Nei primi anni di pontificato, papa Pio IX governò il Paese con una progressiva apertura alle richieste liberali di una parte della popolazione. Ebbe inizio una stagione di grandi riforme: la libertà di stampa (15 marzo 1847) e la libertà agli ebrei; l'inizio delle ferrovie (vedi Infra); il Senato e il Consiglio Municipale di Roma (1º ottobre); la Consulta di Stato (istituzione che rappresenta legalmente le province, 14 ottobre); un governo, formato da nove ministeri. Il primo presidente del Consiglio fu il card. Gabriele Ferretti. Il 5 luglio ricostituì la Guardia Civica, che era stata sciolta durante la parentesi napoleonica.

Sul piano delle relazioni con gli altri Stati italiani, il pontefice promosse inoltre la costituzione di una Lega doganale tra gli Stati italiani, che rappresentò il più importante tentativo politico-diplomatico dell'epoca volto a realizzare l'unità d'Italia per vie federali. Nel 1847 Pio IX istituì un gabinetto ministeriale sul modello degli Stati costituzionali.

L'anno 1848 si aprì con una serie di rivolte e sollevazioni in tutta Europa. Il 21 gennaio il cardinal Ferretti rassegnò le dimissioni. Il nuovo governo, guidato dal cardinale Giuseppe Bofondi ebbe all'inizio solo ministri ecclesiastici, ma il 12 febbraio, due giorni dopo il famoso proclama: “Benedite, gran Dio, l'Italia e conservatele il dono di tutti il più prezioso, la Fede”, entrarono nel governo i primi ministri laici. Successivamente il cardinale Bofondi dovette negare l'appoggio del Governo pontificio al nuovo regime costituzionale del Regno delle Due Sicilie.

Il 14 marzo 1848 Pio IX deliberò l'atto politico di maggior rottura con il passato: con l'editto Nelle istituzioni concesse la costituzione, denominata «Statuto fondamentale pel Governo temporale degli Stati di S. Chiesa». Lo Statuto istituiva due Camere legislative, Alto Consiglio e Consiglio dei Deputati, e apriva le istituzioni (sia legislative sia esecutive) ai laici.

> _ELENCO FORNITO_:

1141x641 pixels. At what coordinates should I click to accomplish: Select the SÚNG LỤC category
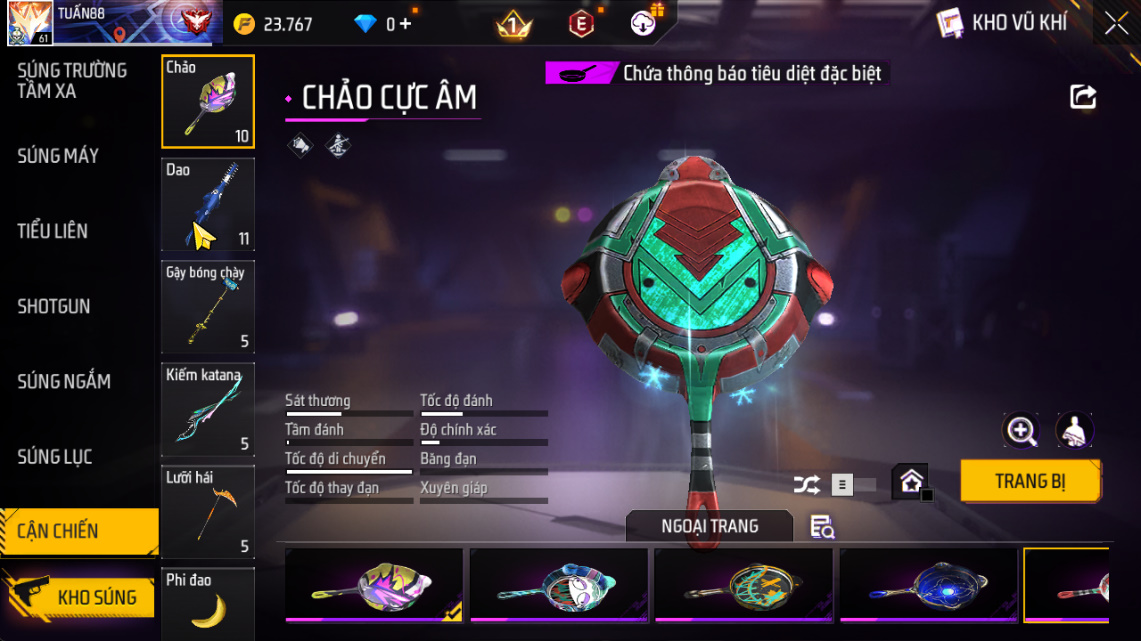55,457
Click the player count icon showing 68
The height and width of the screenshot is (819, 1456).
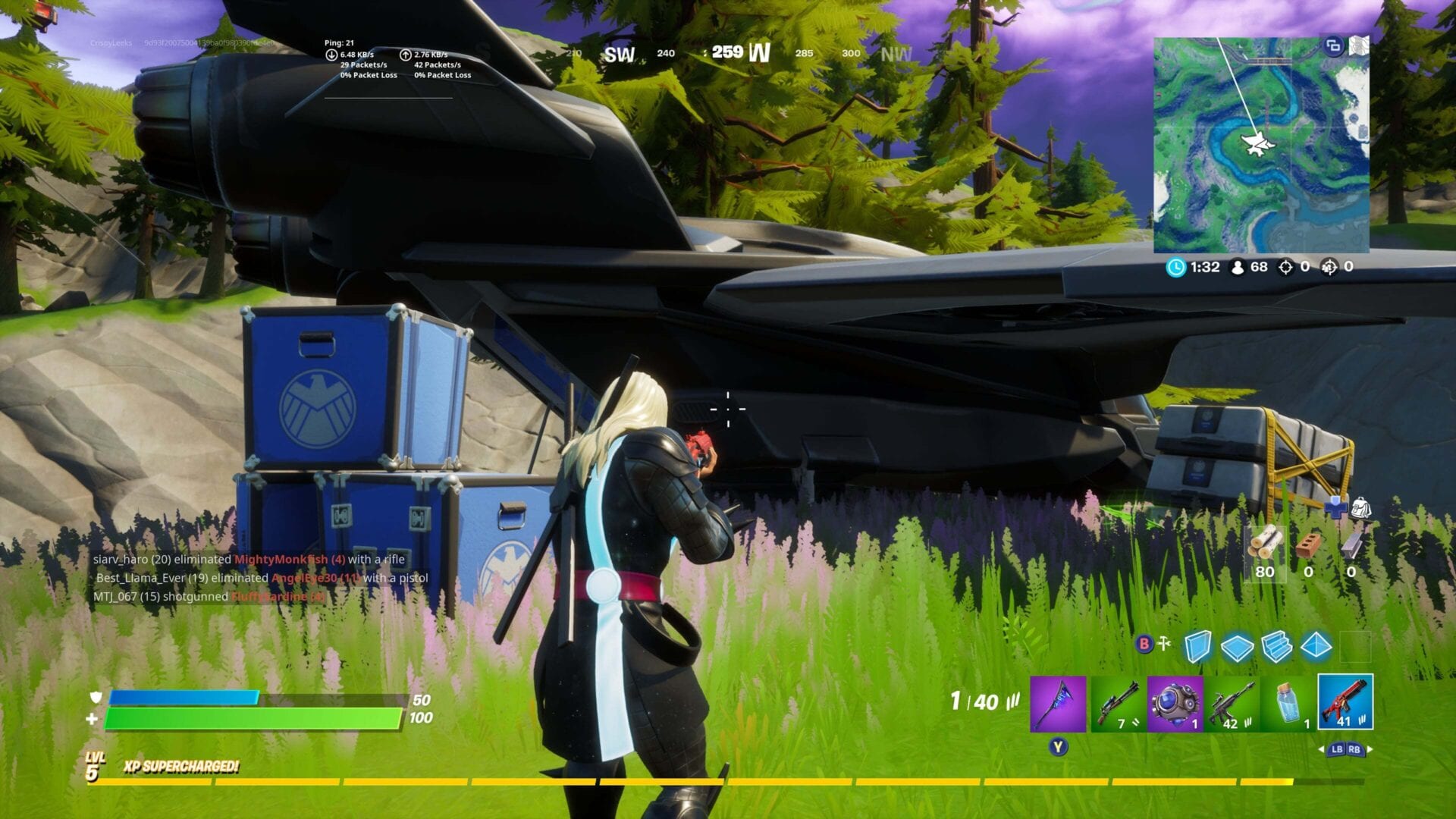coord(1237,268)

> _COMPLETA QUANTO SEGUE_:
A: Rispondi alle domande seguenti in base al testo su Pio IX.
(i) Chi fu il primo presidente del Consiglio?
(ii) In quale giorno il cardinal Ferretti rassegnò le dimissioni?
(iii) Quali due Camere legislative istituiva lo Statuto?
B: Trascrivi fedelmente il passo del testo su Pio IX che comincia con «Nei primi anni» e si conclude con «la parentesi napoleonica.».

> _SOLUZIONI DEGLI ESERCIZI_:
A:
(i) Il cardinale Gabriele Ferretti.
(ii) Il 21 gennaio 1848.
(iii) L'Alto Consiglio e il Consiglio dei Deputati.

B:
Nei primi anni di pontificato, papa Pio IX governò il Paese con una progressiva apertura alle richieste liberali di una parte della popolazione. Ebbe inizio una stagione di grandi riforme: la libertà di stampa (15 marzo 1847) e la libertà agli ebrei; l'inizio delle ferrovie (vedi Infra); il Senato e il Consiglio Municipale di Roma (1º ottobre); la Consulta di Stato (istituzione che rappresenta legalmente le province, 14 ottobre); un governo, formato da nove ministeri. Il primo presidente del Consiglio fu il card. Gabriele Ferretti. Il 5 luglio ricostituì la Guardia Civica, che era stata sciolta durante la parentesi napoleonica.